▶ **Texto**
——
Tenho observado que a palavra “codependência” tem sido usada para indicar muitas coisas, que ela não é. De repente qualquer comportamento, que implica algum grau de dependência emocional, passou a ser sinal de codependência. Sem desejar defender o uso ou desuso, mas o bom uso da palavra, vamos desvendar as complexidades da codependência, lançando luz sobre o que ela realmente é e dissipando conceitos equivocados, que podem levar à confusão e ainda maior disfuncionalidade aos outros.
——
▶ **Amostra de dados**
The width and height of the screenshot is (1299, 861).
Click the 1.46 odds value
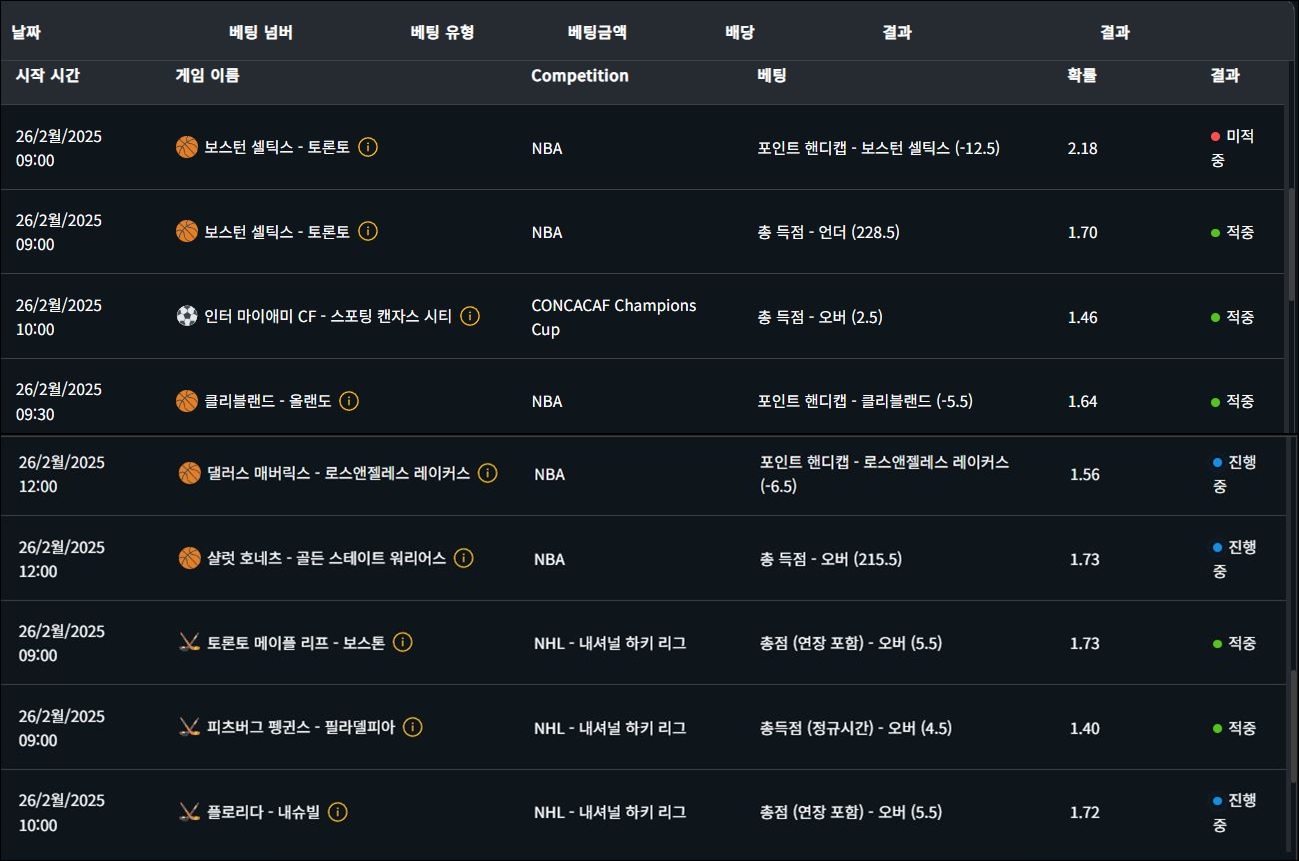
——
▶ **Instruções do exercício**
(a) De acordo com o texto sobre codependência, o que de repente passou a ser visto como sinal de codependência?
(b) Enumere as três ações que o texto sobre codependência se propõe a realizar em relação à codependência.
(c) Transcreva o trecho do texto sobre codependência entre "Tenho observado que" e "disfuncionalidade aos outros.", inclusive.

▶ **Respostas das tarefas**
(a) Qualquer comportamento que implica algum grau de dependência emocional.

(b)
- Desvendar as complexidades da codependência
- Lançar luz sobre o que ela realmente é
- Dissipar conceitos equivocados

(c)
Tenho observado que a palavra “codependência” tem sido usada para indicar muitas coisas, que ela não é. De repente qualquer comportamento, que implica algum grau de dependência emocional, passou a ser sinal de codependência. Sem desejar defender o uso ou desuso, mas o bom uso da palavra, vamos desvendar as complexidades da codependência, lançando luz sobre o que ela realmente é e dissipando conceitos equivocados, que podem levar à confusão e ainda maior disfuncionalidade aos outros.